[Opening DATASET EXCERPTS section]

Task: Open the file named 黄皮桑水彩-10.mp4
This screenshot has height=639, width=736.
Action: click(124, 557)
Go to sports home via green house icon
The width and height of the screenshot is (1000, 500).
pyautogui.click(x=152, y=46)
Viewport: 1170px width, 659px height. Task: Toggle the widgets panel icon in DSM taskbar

[Closing DATASET EXCERPTS section]
[Opening DATASET EXCERPTS section]

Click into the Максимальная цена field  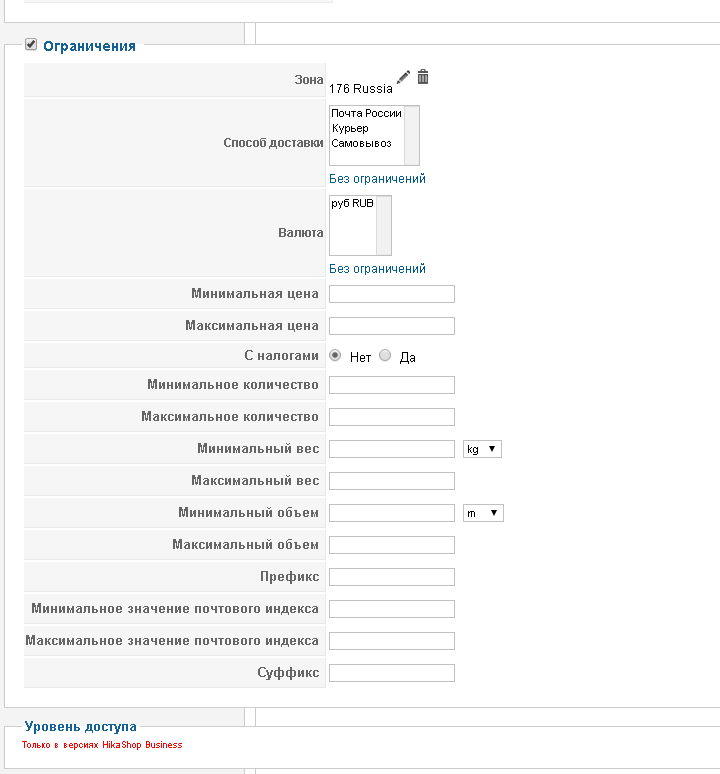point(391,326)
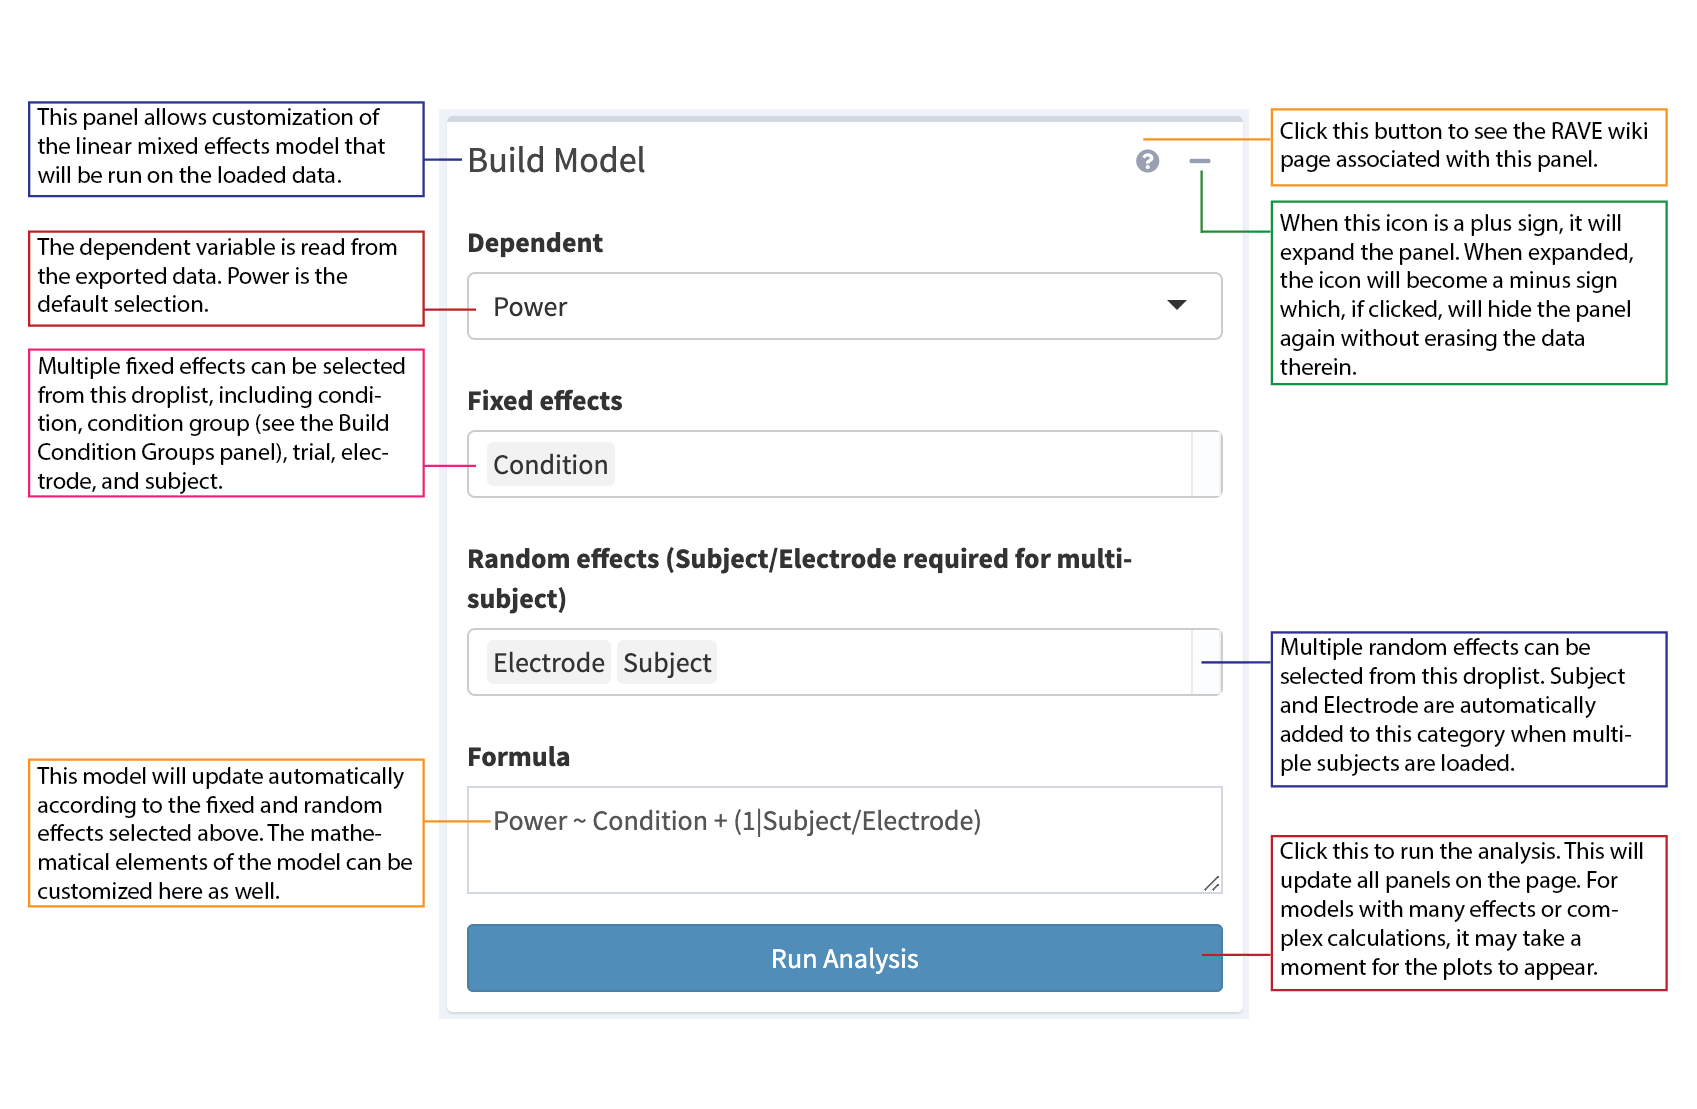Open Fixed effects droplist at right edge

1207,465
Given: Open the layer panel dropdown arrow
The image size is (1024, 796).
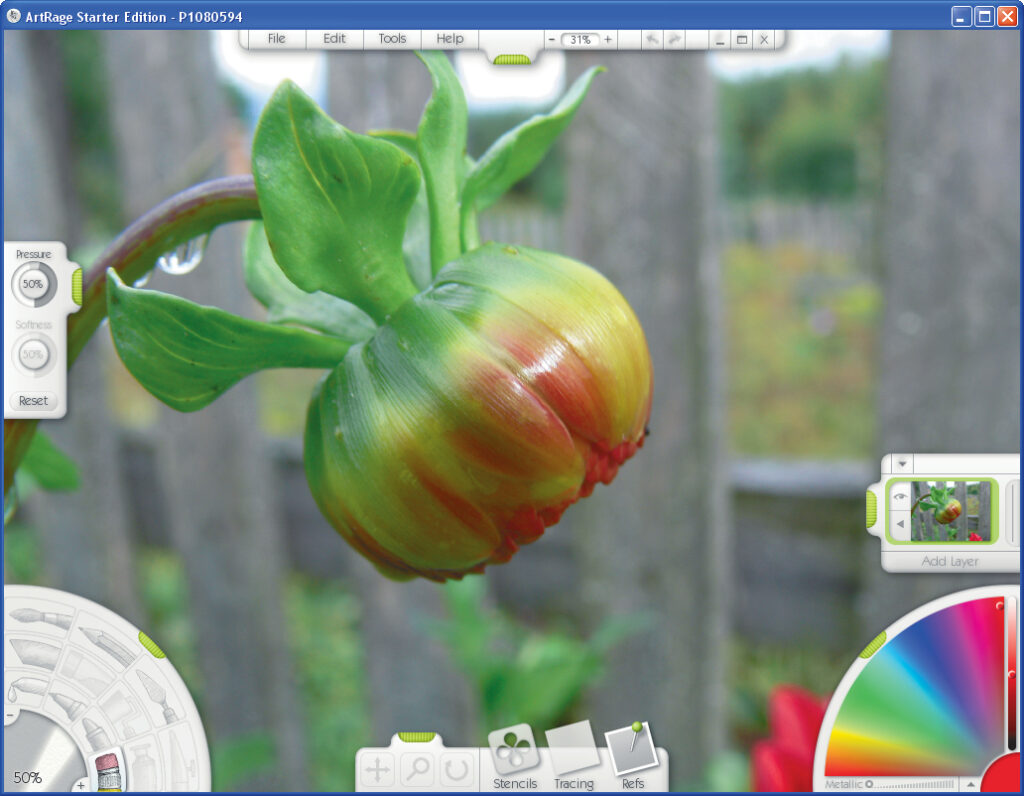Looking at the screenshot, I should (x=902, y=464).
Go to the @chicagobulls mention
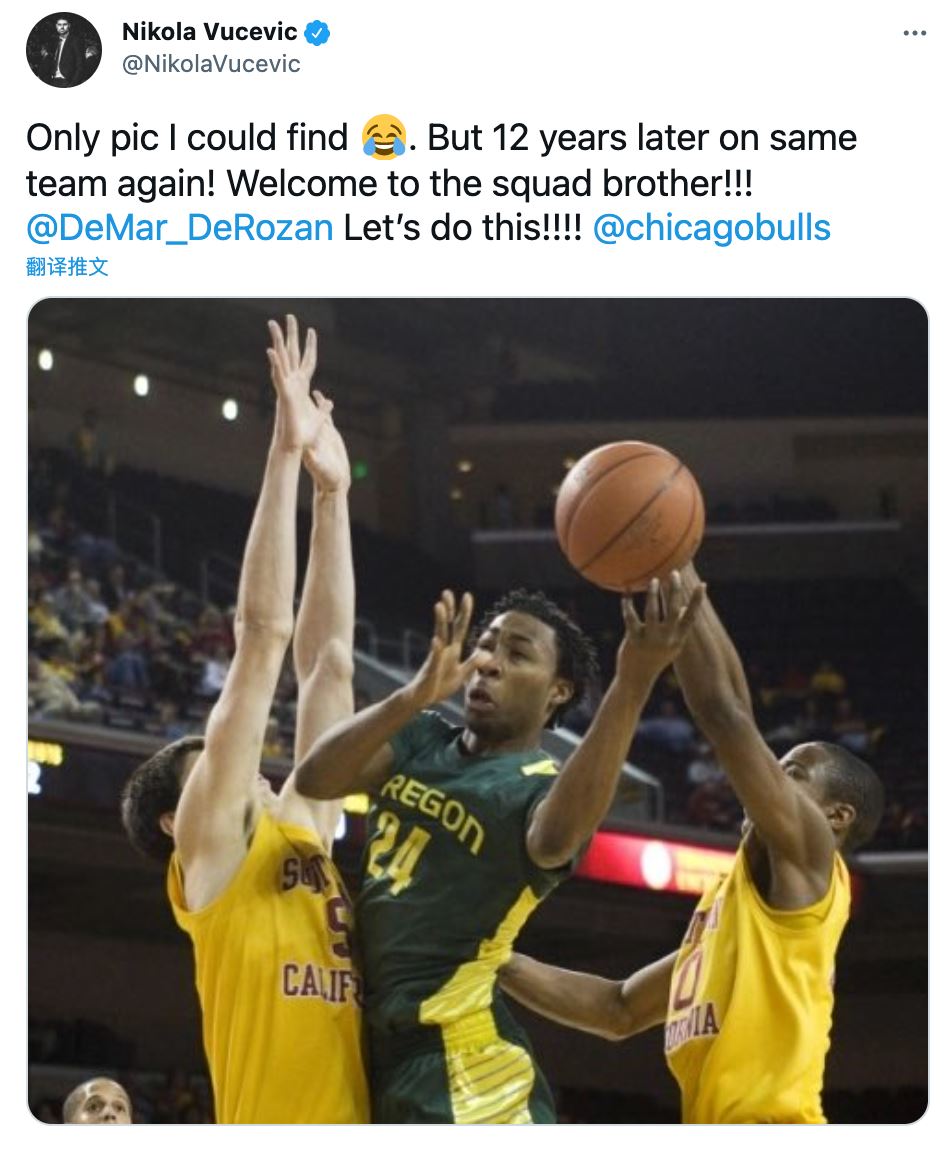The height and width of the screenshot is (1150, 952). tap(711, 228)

[Closing DATASET EXCERPTS section]

> [TASK REQUIREMENTS] Look above for the line holding "The width and" and the line holding "Viewport: 1170px width, 659px", then output exactly those two lines and every line between them, nothing more.

> [WORKED SOLUTION]
The width and height of the screenshot is (1000, 500).
pyautogui.click(x=152, y=46)
Viewport: 1170px width, 659px height. Task: Toggle the widgets panel icon in DSM taskbar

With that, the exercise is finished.